# [What this task involves]
Copy every entry below verbatim, keeping each line unchanged.

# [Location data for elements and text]
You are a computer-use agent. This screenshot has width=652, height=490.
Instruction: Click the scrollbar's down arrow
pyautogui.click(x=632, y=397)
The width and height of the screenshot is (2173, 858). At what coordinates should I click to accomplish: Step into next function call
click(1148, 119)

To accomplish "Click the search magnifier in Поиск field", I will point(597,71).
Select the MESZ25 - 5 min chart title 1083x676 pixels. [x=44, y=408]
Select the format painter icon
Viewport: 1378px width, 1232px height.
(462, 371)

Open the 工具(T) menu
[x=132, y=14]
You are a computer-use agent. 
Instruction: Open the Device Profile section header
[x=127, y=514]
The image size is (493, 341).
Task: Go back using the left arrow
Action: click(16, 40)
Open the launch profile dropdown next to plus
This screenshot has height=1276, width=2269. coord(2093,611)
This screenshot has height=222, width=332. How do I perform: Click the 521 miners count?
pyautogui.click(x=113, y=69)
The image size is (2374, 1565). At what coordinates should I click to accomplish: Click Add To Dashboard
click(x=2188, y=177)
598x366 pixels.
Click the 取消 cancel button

# [Complete output]
You are a computer-use agent. This screenshot has width=652, height=490.
Instruction: Click the scrollbar's down arrow
pyautogui.click(x=632, y=397)
The width and height of the screenshot is (2173, 858). At what coordinates should I click to accomplish: Step into next function call
click(1148, 119)

To accomplish "Click the search magnifier in Поиск field", I will point(597,71).
Select the MESZ25 - 5 min chart title 1083x676 pixels. [x=44, y=408]
Select the format painter icon
Viewport: 1378px width, 1232px height.
(462, 371)

Open the 工具(T) menu
[x=132, y=14]
You are a computer-use agent. 
Instruction: Open the Device Profile section header
[x=127, y=514]
The image size is (493, 341).
Task: Go back using the left arrow
Action: click(16, 40)
Open the launch profile dropdown next to plus
This screenshot has height=1276, width=2269. coord(2093,611)
This screenshot has height=222, width=332. How do I perform: Click the 521 miners count?
pyautogui.click(x=113, y=69)
The image size is (2374, 1565). At what coordinates should I click to accomplish: Click Add To Dashboard
click(x=2188, y=177)
598x366 pixels.
Click the 取消 cancel button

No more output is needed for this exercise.